What you have to do: Can you update the material below by replacing "pushpin" with "pin" and leaving everything else unchanged?

## start

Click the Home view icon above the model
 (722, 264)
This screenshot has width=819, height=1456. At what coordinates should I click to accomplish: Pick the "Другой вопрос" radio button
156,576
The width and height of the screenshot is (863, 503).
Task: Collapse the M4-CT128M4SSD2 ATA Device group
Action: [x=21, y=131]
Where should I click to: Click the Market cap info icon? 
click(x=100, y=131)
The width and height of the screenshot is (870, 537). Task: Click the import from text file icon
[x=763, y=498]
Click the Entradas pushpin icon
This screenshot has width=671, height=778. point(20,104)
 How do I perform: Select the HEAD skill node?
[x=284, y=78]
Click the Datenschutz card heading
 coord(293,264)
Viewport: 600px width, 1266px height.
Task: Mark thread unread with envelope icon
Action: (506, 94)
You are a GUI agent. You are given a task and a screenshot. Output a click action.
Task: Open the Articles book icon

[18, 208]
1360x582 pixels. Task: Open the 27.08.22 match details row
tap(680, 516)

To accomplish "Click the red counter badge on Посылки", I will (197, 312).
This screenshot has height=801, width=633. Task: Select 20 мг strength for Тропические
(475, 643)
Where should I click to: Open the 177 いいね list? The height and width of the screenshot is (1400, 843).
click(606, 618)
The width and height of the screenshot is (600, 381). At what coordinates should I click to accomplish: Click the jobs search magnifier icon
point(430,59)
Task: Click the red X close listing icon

## end

Complete answer:
Click the Home view icon above the model
 (722, 264)
This screenshot has width=819, height=1456. At what coordinates should I click to accomplish: Pick the "Другой вопрос" radio button
156,576
The width and height of the screenshot is (863, 503).
Task: Collapse the M4-CT128M4SSD2 ATA Device group
Action: [x=21, y=131]
Where should I click to: Click the Market cap info icon? 
click(x=100, y=131)
The width and height of the screenshot is (870, 537). Task: Click the import from text file icon
[x=763, y=498]
Click the Entradas pin icon
This screenshot has width=671, height=778. point(20,104)
 How do I perform: Select the HEAD skill node?
[x=284, y=78]
Click the Datenschutz card heading
 coord(293,264)
Viewport: 600px width, 1266px height.
Task: Mark thread unread with envelope icon
Action: (506, 94)
You are a GUI agent. You are given a task and a screenshot. Output a click action.
Task: Open the Articles book icon

[18, 208]
1360x582 pixels. Task: Open the 27.08.22 match details row
tap(680, 516)

To accomplish "Click the red counter badge on Посылки", I will (197, 312).
This screenshot has height=801, width=633. Task: Select 20 мг strength for Тропические
(475, 643)
Where should I click to: Open the 177 いいね list? The height and width of the screenshot is (1400, 843).
click(606, 618)
The width and height of the screenshot is (600, 381). At what coordinates should I click to accomplish: Click the jobs search magnifier icon
point(430,59)
Task: Click the red X close listing icon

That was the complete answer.